Required action: From the listing below, copy each line that contains the word "date".
== Records for the exercise
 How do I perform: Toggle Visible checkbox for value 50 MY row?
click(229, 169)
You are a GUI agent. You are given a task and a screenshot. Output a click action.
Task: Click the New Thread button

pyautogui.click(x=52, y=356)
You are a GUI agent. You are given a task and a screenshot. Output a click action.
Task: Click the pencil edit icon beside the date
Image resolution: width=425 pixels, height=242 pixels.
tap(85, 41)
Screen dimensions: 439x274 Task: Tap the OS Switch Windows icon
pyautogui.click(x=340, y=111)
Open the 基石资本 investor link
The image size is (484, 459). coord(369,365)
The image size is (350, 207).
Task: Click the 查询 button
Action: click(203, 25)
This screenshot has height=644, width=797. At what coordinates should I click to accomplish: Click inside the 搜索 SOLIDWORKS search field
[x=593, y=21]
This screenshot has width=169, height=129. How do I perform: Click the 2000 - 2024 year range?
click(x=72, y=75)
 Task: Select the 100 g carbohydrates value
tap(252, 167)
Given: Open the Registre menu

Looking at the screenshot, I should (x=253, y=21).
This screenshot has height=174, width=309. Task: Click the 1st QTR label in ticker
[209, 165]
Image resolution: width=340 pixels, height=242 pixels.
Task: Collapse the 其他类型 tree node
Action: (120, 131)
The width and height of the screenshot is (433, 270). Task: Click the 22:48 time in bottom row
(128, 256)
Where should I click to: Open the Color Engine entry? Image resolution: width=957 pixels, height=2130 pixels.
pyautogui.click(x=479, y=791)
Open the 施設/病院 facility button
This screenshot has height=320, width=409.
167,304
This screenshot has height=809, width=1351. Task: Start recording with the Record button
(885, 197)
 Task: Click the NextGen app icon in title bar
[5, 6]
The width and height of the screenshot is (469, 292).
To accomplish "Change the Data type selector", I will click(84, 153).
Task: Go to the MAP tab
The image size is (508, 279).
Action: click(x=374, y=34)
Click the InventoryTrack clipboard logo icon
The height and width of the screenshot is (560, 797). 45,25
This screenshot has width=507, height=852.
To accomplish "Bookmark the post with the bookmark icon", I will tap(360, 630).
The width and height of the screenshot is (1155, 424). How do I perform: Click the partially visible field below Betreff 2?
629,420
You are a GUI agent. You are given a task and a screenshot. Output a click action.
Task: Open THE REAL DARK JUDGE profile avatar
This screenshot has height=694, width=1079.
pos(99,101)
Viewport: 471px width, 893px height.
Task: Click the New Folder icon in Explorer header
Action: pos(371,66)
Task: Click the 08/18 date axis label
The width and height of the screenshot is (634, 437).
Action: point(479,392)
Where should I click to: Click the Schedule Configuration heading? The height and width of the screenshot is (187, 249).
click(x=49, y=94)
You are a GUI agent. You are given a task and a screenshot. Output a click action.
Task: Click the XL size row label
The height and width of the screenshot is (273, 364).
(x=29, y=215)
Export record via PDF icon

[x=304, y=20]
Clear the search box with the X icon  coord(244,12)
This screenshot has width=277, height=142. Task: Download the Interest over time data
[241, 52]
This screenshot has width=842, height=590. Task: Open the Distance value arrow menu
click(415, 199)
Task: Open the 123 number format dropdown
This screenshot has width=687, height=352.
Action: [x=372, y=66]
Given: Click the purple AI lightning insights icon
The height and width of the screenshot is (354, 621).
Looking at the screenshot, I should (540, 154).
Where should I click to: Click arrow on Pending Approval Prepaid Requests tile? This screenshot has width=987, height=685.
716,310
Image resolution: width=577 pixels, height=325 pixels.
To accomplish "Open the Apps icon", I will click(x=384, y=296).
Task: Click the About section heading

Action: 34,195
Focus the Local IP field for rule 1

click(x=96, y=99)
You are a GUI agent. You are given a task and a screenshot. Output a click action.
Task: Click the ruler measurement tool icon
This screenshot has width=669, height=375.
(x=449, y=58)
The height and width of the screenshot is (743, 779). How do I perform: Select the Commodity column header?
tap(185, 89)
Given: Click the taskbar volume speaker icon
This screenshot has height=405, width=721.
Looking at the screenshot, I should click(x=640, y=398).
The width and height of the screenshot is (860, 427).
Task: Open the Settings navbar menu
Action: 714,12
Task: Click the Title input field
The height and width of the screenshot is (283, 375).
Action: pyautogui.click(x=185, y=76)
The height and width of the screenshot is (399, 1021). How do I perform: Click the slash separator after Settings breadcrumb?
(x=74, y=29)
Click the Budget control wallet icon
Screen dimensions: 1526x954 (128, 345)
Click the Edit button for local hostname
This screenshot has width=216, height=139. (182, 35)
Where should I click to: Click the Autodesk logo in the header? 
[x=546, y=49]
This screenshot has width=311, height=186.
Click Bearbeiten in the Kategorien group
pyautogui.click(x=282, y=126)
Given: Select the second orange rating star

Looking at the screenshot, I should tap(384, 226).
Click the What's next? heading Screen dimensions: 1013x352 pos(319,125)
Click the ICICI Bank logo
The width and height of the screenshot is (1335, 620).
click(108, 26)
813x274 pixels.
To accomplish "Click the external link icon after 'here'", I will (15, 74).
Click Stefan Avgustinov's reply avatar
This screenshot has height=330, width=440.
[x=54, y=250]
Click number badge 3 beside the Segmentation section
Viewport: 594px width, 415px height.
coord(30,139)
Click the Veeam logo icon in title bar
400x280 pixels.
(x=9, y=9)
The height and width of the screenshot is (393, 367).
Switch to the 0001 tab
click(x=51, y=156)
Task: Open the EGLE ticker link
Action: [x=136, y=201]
====
Answer for this exercise:
Task: Click the pencil edit icon beside the date
Task: Click the 08/18 date axis label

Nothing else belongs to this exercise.